Your goal. Transcribe, word for word, the line containing "Where should I click to: Click the FX" and each line following it through the end of the listing below. Omit all other lines.

-- Task material follows --

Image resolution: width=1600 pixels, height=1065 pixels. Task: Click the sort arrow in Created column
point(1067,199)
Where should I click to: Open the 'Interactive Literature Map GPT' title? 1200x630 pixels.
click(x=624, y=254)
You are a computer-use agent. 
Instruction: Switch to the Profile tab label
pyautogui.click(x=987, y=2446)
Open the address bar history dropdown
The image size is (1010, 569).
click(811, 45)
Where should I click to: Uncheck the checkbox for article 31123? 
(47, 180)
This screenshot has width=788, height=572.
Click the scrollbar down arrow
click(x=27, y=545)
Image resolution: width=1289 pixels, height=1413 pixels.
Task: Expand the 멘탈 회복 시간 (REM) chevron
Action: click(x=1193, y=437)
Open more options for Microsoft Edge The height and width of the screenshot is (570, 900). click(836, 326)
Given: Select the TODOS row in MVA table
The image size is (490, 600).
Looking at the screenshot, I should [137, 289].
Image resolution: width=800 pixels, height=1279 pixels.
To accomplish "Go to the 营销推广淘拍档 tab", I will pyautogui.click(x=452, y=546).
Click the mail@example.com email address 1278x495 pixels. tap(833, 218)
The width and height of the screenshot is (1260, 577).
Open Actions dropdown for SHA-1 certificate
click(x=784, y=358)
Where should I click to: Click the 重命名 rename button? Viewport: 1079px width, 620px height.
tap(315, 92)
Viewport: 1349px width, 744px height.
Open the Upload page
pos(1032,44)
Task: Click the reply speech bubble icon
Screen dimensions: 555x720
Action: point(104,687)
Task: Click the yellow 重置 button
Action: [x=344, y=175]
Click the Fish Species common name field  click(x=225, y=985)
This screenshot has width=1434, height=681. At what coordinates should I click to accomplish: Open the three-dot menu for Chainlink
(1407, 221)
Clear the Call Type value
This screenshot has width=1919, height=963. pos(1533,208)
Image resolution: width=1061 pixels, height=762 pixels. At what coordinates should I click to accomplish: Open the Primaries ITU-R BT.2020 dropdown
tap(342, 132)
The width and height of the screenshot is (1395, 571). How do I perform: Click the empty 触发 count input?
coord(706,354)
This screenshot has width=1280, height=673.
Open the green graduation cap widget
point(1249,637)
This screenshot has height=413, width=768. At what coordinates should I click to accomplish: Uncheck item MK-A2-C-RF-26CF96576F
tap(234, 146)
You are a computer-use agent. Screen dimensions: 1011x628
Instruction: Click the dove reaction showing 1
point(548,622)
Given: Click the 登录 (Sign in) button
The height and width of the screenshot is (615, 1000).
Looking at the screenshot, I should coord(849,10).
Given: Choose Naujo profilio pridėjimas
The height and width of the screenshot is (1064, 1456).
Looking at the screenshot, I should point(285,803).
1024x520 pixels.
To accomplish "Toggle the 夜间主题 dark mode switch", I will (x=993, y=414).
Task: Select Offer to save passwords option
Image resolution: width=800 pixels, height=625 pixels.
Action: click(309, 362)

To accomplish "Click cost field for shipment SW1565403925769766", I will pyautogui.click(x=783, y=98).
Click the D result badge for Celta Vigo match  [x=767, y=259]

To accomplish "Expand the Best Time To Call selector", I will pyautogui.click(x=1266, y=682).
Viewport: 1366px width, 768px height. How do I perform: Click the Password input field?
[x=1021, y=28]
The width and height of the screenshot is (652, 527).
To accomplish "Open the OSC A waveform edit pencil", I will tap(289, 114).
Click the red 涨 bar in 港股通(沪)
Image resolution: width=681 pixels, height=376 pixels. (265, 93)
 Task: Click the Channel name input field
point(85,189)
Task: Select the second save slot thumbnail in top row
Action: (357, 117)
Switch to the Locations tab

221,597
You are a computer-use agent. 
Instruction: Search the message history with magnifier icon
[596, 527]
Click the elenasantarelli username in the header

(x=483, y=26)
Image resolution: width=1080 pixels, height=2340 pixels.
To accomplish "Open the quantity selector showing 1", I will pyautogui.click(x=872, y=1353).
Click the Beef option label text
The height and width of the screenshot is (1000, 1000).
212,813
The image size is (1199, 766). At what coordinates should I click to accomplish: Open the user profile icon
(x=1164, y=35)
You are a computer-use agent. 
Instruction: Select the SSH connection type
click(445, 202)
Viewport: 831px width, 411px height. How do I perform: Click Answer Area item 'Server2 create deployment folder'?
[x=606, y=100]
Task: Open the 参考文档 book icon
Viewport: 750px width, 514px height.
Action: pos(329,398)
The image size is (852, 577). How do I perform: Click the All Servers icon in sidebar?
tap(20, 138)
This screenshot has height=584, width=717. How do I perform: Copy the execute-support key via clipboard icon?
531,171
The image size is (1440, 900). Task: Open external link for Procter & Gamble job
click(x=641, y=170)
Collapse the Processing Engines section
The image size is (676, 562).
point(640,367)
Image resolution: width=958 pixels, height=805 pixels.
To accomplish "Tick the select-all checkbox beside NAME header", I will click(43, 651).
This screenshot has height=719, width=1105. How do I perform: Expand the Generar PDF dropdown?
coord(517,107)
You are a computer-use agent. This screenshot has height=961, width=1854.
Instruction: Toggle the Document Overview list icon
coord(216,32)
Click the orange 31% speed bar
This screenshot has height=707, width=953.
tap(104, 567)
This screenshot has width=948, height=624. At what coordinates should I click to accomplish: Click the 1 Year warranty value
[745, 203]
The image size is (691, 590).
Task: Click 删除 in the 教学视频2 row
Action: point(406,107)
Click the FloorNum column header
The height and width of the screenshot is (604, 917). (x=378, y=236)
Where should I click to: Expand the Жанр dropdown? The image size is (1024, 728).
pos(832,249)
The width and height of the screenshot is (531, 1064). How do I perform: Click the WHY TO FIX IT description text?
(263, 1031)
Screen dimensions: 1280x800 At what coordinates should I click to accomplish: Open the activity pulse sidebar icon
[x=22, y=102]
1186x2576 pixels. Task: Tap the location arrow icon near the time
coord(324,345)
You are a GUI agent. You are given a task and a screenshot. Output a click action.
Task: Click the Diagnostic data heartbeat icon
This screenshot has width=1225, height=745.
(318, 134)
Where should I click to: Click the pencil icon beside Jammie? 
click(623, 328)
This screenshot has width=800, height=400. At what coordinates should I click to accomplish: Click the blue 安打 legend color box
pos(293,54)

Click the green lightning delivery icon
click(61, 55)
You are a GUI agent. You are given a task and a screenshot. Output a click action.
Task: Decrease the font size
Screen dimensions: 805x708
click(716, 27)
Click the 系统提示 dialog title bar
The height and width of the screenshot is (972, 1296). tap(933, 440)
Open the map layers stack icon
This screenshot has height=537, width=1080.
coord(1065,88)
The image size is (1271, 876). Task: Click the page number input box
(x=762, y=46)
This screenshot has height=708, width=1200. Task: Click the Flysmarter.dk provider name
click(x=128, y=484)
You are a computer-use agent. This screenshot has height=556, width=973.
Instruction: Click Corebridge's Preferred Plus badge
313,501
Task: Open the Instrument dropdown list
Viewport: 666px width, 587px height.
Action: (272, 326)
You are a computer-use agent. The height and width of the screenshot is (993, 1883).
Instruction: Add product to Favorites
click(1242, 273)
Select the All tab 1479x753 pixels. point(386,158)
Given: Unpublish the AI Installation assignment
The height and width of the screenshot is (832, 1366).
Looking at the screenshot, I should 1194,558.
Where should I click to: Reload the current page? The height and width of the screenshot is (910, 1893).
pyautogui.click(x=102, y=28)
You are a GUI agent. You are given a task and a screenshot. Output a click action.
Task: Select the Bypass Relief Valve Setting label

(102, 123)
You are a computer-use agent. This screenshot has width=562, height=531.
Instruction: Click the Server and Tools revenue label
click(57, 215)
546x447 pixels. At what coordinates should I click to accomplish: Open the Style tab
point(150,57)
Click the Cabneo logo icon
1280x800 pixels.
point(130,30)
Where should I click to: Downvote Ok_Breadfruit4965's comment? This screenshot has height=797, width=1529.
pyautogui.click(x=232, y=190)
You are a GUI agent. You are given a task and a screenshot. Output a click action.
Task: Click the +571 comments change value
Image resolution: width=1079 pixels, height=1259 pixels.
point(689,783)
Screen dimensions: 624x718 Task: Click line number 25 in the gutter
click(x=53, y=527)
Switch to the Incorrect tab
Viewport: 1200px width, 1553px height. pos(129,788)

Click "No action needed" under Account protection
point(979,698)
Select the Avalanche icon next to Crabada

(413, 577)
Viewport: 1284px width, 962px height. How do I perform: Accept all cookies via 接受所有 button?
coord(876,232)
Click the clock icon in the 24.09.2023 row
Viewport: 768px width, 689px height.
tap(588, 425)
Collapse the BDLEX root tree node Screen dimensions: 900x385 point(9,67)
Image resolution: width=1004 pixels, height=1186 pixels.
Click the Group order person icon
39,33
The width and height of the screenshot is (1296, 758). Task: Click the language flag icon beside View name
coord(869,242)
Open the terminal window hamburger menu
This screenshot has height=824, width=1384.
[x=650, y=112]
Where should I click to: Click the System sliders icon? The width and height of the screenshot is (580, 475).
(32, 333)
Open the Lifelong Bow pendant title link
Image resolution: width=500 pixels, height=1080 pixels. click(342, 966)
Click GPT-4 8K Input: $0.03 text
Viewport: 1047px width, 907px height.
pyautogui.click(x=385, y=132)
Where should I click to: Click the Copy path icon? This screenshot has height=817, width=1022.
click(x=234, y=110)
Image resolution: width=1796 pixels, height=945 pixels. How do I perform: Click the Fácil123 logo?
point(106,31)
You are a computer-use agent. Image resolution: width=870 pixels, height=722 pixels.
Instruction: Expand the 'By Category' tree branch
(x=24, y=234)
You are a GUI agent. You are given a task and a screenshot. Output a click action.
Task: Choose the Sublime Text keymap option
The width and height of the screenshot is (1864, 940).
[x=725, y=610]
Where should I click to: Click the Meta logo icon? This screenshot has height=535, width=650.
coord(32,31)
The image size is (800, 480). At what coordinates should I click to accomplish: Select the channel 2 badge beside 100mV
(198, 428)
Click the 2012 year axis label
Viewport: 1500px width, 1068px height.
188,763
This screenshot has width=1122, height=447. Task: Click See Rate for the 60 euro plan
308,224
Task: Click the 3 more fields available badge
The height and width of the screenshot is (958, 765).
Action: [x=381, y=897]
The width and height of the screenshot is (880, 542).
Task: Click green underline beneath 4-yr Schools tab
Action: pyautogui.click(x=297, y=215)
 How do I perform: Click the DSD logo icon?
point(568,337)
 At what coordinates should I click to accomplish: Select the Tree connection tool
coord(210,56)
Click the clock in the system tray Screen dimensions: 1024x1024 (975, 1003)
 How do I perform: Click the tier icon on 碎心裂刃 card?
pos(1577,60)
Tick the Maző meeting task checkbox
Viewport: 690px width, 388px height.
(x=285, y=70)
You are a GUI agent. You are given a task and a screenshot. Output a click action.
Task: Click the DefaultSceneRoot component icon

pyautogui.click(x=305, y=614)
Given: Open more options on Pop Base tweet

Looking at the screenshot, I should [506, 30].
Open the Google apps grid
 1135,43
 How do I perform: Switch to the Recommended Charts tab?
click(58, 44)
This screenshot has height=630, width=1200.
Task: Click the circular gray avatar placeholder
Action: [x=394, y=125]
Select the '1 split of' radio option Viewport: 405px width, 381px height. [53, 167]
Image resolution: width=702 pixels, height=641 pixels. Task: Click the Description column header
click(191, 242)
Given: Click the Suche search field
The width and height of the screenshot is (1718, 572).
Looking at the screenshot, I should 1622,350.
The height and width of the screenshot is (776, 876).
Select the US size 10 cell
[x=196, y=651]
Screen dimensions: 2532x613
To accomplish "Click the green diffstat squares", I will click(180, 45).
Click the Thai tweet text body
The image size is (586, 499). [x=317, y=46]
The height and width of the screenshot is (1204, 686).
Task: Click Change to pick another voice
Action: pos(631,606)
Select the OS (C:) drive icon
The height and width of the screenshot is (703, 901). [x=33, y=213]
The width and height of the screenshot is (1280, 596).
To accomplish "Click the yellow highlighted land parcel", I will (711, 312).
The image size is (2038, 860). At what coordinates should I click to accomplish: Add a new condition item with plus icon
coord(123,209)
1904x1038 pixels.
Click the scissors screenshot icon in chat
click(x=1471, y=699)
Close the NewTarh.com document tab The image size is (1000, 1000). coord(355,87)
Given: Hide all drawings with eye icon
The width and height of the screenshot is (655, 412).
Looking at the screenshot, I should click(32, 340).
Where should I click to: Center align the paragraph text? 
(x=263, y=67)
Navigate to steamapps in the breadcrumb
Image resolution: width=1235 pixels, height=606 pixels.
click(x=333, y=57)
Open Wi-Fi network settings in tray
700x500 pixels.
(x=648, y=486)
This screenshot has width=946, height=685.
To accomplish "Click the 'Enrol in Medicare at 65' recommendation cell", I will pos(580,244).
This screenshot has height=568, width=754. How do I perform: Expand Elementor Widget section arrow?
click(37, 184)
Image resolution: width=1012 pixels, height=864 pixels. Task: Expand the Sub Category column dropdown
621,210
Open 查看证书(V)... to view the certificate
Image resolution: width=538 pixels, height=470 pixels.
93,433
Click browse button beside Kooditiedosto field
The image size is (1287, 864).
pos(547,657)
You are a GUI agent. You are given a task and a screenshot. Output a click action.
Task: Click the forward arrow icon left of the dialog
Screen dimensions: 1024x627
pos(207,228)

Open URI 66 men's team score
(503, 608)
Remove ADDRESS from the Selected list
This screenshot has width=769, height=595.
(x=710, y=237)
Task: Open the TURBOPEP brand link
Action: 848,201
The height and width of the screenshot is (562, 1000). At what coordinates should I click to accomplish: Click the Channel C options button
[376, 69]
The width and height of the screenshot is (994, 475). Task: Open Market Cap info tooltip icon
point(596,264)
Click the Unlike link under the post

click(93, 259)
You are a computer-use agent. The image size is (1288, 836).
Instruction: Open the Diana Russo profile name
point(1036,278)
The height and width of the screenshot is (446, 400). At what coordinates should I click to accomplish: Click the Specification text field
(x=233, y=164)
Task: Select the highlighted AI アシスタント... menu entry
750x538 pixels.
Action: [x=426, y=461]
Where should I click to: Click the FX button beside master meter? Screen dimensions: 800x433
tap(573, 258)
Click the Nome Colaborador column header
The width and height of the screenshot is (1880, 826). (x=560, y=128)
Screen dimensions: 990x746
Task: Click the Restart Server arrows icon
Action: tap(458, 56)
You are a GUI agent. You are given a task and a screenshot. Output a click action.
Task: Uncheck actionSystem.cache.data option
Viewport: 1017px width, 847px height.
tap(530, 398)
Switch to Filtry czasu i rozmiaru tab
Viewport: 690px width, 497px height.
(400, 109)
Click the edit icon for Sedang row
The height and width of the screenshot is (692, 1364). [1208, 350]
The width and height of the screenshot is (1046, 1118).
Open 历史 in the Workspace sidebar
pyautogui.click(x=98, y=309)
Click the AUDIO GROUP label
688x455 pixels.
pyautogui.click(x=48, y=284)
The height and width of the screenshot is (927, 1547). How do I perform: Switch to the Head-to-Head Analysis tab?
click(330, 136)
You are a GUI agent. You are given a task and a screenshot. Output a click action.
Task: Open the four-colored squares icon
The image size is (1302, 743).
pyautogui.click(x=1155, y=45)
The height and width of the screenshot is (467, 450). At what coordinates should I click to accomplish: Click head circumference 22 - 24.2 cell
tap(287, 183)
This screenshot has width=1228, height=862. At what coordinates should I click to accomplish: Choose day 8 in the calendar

-- Task material concluded --

Output.
Where should I click to: Click the FX button beside master meter? Screen dimensions: 800x433
tap(573, 258)
Click the Nome Colaborador column header
The width and height of the screenshot is (1880, 826). (x=560, y=128)
Screen dimensions: 990x746
Task: Click the Restart Server arrows icon
Action: tap(458, 56)
You are a GUI agent. You are given a task and a screenshot. Output a click action.
Task: Uncheck actionSystem.cache.data option
Viewport: 1017px width, 847px height.
tap(530, 398)
Switch to Filtry czasu i rozmiaru tab
Viewport: 690px width, 497px height.
(400, 109)
Click the edit icon for Sedang row
The height and width of the screenshot is (692, 1364). [1208, 350]
The width and height of the screenshot is (1046, 1118).
Open 历史 in the Workspace sidebar
pyautogui.click(x=98, y=309)
Click the AUDIO GROUP label
688x455 pixels.
pyautogui.click(x=48, y=284)
The height and width of the screenshot is (927, 1547). How do I perform: Switch to the Head-to-Head Analysis tab?
click(330, 136)
You are a GUI agent. You are given a task and a screenshot. Output a click action.
Task: Open the four-colored squares icon
The image size is (1302, 743).
pyautogui.click(x=1155, y=45)
The height and width of the screenshot is (467, 450). At what coordinates should I click to accomplish: Click head circumference 22 - 24.2 cell
tap(287, 183)
This screenshot has width=1228, height=862. At what coordinates should I click to accomplish: Choose day 8 in the calendar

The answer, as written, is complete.